Swatch, the world's largest watchmaker by revenue, on Wednesday announced immediate Chinese availability of Bellamy, an NFC-toting watch capable of conducting mobile transactions processed by credit card operator UnionPay and the state-owned Bank of Communications Co.
Swatch's Bellamy watch launched in China on Wednesday with support for NFC mobile payments.
Source: Sina Weibo
For Swatch, today's launch represents a foot in the Chinese payments industry door, but more importantly a head start on Apple, which hopes to market its own touchless solution in Apple Pay on Apple Watch. With its mass appeal and huge installed customer base, Apple is viewed by some as a legitimate threat to traditional watchmakers in the battle for the wrist.
Priced at 600 yuan (about $95), and without Internet connectivity, Bellamy is certainly not a direct segment competitor to Apple's wearable. But as The Wall Street Journal reports, Swatch launched its new product in partnership with UnionPay, China's only viable processor of NFC payments. That deal, alongside a separate collaboration with China's Bank of Communications, grants the Swiss watch conglomerate unfettered access to the country's mobile payments infrastructure.

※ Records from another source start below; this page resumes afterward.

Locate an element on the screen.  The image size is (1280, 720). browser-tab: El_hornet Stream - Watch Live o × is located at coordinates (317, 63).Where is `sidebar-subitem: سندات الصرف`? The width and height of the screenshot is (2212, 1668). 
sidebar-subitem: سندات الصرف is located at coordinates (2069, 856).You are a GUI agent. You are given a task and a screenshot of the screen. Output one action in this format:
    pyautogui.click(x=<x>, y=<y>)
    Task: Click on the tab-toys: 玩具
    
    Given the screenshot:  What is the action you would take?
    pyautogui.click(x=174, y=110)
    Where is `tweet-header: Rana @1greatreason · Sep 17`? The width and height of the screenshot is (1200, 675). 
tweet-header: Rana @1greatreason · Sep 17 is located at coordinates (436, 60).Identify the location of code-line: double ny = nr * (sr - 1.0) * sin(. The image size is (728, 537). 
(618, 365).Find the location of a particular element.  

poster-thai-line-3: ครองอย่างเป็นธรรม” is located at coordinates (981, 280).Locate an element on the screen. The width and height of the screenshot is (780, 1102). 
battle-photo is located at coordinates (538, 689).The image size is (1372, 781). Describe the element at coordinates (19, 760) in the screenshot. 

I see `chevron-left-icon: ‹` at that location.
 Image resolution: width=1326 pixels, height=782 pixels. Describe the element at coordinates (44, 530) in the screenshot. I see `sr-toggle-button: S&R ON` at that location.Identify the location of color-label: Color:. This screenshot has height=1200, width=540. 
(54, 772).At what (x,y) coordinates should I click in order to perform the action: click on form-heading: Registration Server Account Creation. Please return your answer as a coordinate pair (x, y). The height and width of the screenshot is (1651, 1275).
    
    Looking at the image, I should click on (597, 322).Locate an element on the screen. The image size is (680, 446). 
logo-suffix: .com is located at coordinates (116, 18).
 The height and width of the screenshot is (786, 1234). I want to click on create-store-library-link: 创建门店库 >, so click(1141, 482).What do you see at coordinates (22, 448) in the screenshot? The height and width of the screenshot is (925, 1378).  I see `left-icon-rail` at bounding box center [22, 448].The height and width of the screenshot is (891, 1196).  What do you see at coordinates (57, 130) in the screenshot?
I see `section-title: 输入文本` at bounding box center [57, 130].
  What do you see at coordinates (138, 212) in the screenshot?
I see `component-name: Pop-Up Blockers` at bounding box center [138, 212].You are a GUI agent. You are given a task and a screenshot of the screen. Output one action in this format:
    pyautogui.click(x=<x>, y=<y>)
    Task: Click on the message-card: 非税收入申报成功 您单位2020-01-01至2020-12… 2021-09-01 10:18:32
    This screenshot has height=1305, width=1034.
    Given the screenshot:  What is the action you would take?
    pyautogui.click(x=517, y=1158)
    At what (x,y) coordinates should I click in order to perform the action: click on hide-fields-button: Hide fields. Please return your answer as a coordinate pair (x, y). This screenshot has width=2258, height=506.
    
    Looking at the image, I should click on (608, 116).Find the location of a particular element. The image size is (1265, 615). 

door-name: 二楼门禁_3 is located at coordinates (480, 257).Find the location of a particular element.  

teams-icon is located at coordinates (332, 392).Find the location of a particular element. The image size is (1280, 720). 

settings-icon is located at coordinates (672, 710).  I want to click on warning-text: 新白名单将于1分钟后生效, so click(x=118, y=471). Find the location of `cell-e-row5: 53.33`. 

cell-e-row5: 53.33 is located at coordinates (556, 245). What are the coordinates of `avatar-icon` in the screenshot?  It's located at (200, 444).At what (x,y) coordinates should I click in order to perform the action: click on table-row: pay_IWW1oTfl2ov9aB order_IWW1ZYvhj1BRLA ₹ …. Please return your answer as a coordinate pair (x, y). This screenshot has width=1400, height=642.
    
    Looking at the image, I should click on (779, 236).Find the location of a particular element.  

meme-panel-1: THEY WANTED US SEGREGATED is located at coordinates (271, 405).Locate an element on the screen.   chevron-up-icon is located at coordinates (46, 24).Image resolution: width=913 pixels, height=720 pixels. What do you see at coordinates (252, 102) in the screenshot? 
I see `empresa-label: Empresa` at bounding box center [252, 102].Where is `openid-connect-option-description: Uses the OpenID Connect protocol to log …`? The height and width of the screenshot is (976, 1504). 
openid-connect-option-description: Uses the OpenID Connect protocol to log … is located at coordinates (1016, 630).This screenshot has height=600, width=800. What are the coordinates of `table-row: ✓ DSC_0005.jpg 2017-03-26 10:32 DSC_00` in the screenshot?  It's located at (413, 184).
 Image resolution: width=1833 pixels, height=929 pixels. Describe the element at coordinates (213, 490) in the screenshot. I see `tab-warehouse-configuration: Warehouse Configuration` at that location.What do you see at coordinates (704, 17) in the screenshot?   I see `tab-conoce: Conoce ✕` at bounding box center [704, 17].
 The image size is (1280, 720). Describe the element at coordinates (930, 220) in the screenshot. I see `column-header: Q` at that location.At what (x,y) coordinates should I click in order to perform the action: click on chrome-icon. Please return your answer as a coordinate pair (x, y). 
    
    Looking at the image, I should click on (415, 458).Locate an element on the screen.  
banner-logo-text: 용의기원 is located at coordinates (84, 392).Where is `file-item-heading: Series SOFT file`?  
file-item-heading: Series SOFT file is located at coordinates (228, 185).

Apple has been trying to strike a deal with UnionPay for more than a year, but talks reportedly stalled in February. The road to an amicable agreement could be a rocky one considering an impasse over usage rates and Apple's reluctance to store customer data on in-country servers.
As for Swatch, CEO Nick Hayek announced the UnionPay deal in March, saying at the time that his company plans to slowly integrate "smart" features into its various brands, starting with NFC capabilities. He was quick to point out that Swatch is unlikely to bring a full-fledged "smartwatch" to market, nor does the company plan to build health tracking functions into its lineup.
"We are not a consumer technology company," Hayek said. "We don't want to produce a reduced, minimized mobile phone on your wrist."
Hayek initially dismissed the idea of an Apple branded wearable in 2013, but his tune quickly changed. In February, five months after Apple unveiled Watch and two months prior to its sales debut, the Swatch chief announced competitors to both Apple Watch and Apple Pay.